A table represents the correlation matrix for the Z subscript i.

Figure 12.5 The correlation matrix for the zi

1 pd.DataFrame(model.transform(X), columns=['$z_1$', '$z_2$']).corr()

You can see that the correlations are now gone, so you’ve removed the collinearity in the data!

12.4.1 Complexity

The time complexity for PCA is O(min(N3, C3)) [27]. Assuming there are roughly as many samples as features, it’s just O(N2) [28, 29].

12.4.2 Memory Considerations

You should have enough memory available to factorize your CxN matrix and find the eigenvalue decomposition.

12.4.3 Tools

This is a widely implemented algorithm. sklearn makes an implementation available at sklearn.decomposition.PCA. You can also find PCA implemented in C++ by the mlpack library.

12.5 Independent Component Analysis

When a data set is produced by a number of independent sources all jumbled together, independent component analysis (ICA) offers a technique to separate them for analysis. The largest signals can then be modeled, ignoring smaller signals as noise. Similarly, if there is a great deal of noise superimposed on a small signal, they can be separated such that the small signal isn’t eclipsed.

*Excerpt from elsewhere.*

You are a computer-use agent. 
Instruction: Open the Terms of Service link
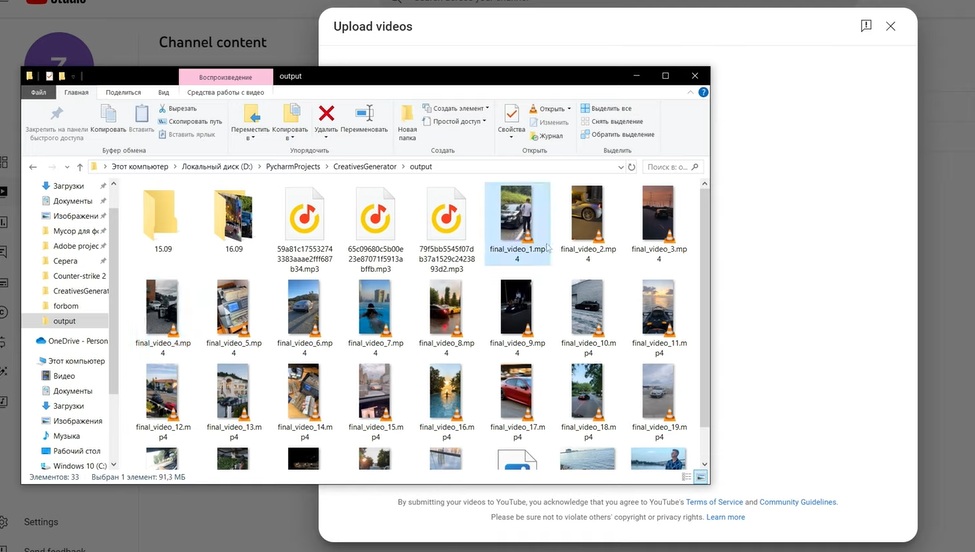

ICA is a model that is similar to factor analysis. In this case, instead of using a Gaussian prior for the zi, you use any non-Gaussian prior. It turns out that factor analysis varies up to a rotation! If you want a unique set of factors, you have to choose a different prior.

Let’s apply this data to try to find the big five personality traits from some online data, at http://personality-testing.info/.

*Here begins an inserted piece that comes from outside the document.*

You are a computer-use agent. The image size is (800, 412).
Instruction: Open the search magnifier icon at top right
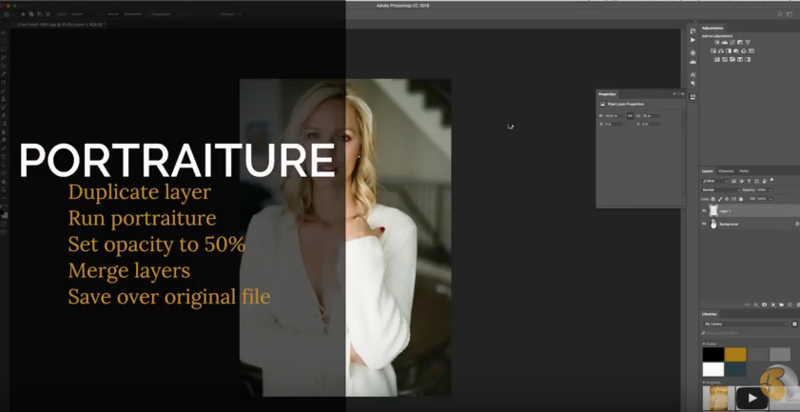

There are about 19,000 responses in this data to 50 questions. Each response is on a five-point scale. You can see the correlation matrix for this data in Figure 12.6. In this data, you’ll notice that there are blocks along the diagonal. This is a well-designed questionnaire, based on selecting and testing questions. The test was developed using factor analysis methods to find which questions gave the best measurements of the latent factors. These questions, the xi data, are then used to measure these factors, the zi data, which are interpreted as personality traits. The questions that measure each factor are given in Figures 12.7.

The graph shows the correlation matrix for the big-five personality trait data.

Figure 12.6 The correlation matrix for the big-five personality trait data. Notice the blocks of high and low covariance, forming checkered patterns.

Five sections include the questions underlying the big five personality traits, each 10 questions.

Figure 12.7 These are the questions underlying the big five personality traits. There are ten questions per trait, and they can correlate both positively and negatively with the underlying trait.

You can run the model on this data set, using sklearn’s FastICA implementation, which will generate Figure 12.8.

1 from sklearn.decomposition import FastICA
2 model = FastICA(n_components=5)
3 model = model.fit(X[questions])
4 heatmap(model.components_, cmap='RdBu')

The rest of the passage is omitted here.